Datageek
Datageek

Reputation: 26729

How to connect to Spark EMR from the locally running Spark Shell

I have created a Spark EMR cluster. I would like to execute jobs either on my localhost or EMR cluster.

Assuming I run spark-shell on my local computer how can I tell it to connect to the Spark EMR cluster, what would be the exact configuration options and/or commands to run.

Upvotes: 7

Views: 3335

Answers (2)

HaMi
HaMi

Reputation: 485

One way of doing this is to add your spark job as an EMR step to your EMR cluster. For this, you need AWS CLI installed on your local computer (see here for installation guide), and your jar file on s3.

Once you have aws cli, assuming your spark class to run is com.company.my.MySparkJob and your jar file is located on s3 at s3://hadi/my-project-0.1.jar, you can run the following command from your terminal:

aws emr add-steps --cluster-id j-************* --steps Type=spark,Name=My_Spark_Job,Args=[-class,com.company.my.MySparkJob,s3://hadi/my-project-0.1.jar],ActionOnFailure=CONTINUE

Upvotes: 0

m01
m01

Reputation: 9395

It looks like others have also failed at this and ended up running the Spark driver on EMR, but then making use of e.g. Zeppelin or Jupyter running on EMR.

Setting up our own machines as spark drivers that connected to the core nodes on EMR would have been ideal. Unfortunately, this was impossible to do and we forfeited after trying many configuration changes.

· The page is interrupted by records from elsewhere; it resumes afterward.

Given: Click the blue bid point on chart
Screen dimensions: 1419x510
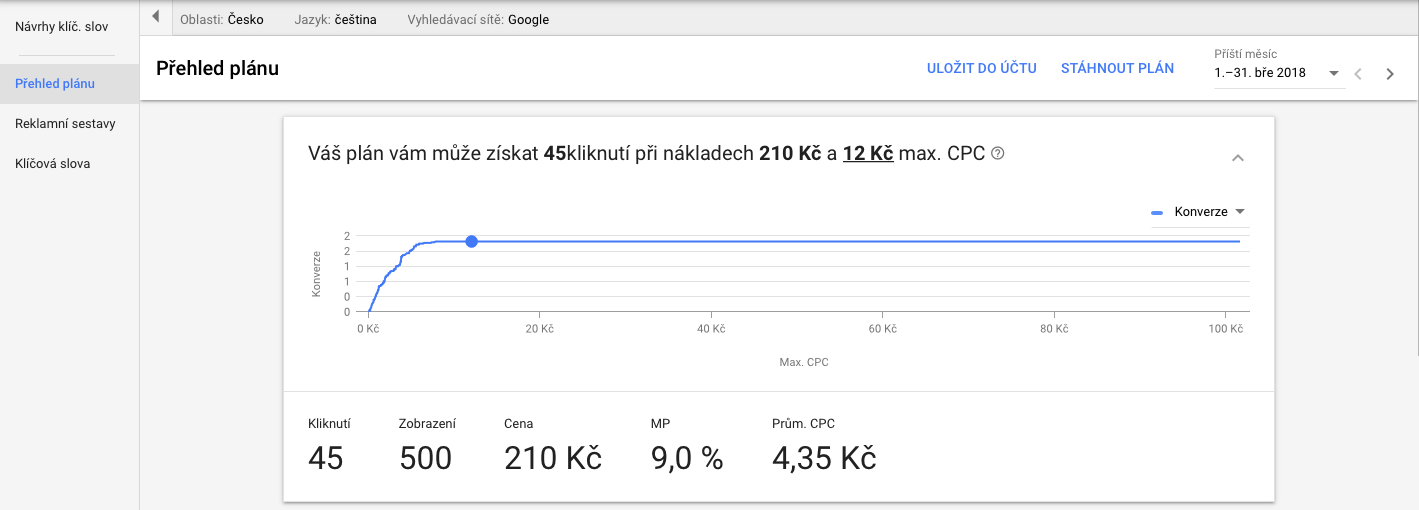Looking at the screenshot, I should (471, 241).
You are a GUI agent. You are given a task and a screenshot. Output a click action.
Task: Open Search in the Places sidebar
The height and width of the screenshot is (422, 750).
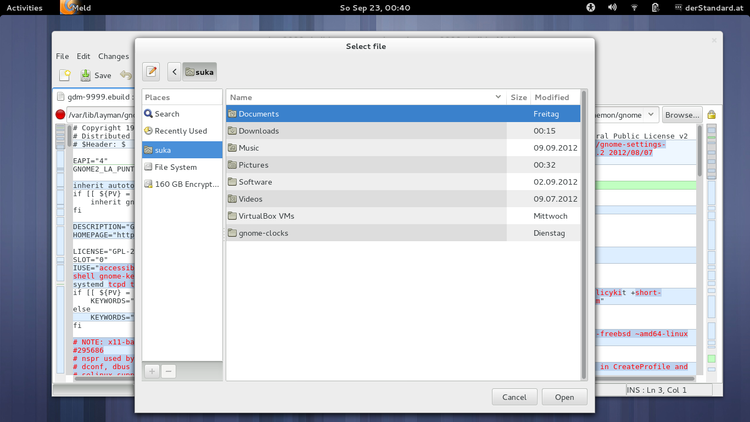click(x=167, y=114)
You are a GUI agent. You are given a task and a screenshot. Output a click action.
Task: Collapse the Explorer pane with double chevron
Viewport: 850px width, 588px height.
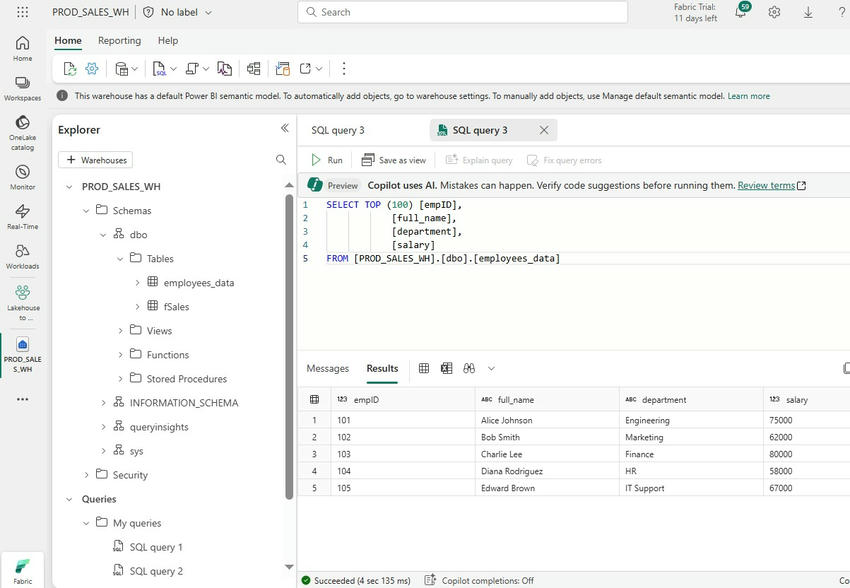tap(285, 128)
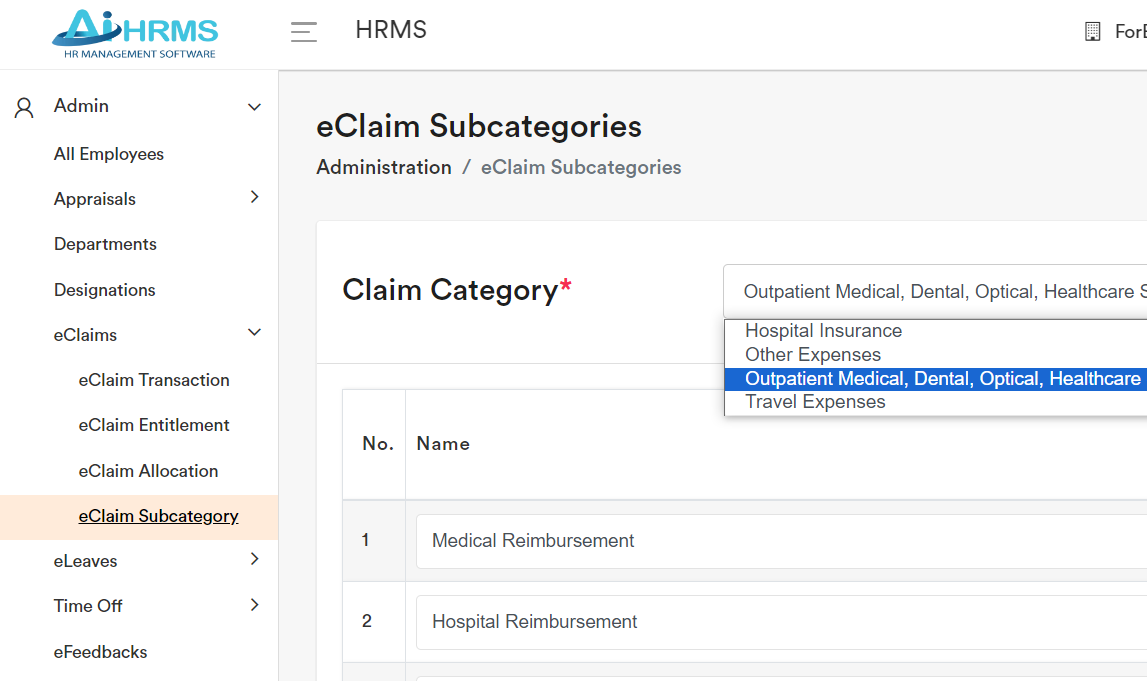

The driver would start up and then keep waiting unsuccessfully, trying to connect to the slaves.

Most of our Spark development is on pyspark using Jupyter Notebook as our IDE. Since we had to run Jupyter from the master node, we couldn’t risk losing our work if the cluster were to go down. So, we created an EBS volume and attached it to the master node and placed all of our work on this volume. [...]

source

Note: If you go down this route, I would consider using S3 for storing notebooks, then you don't have to manage EBS volumes.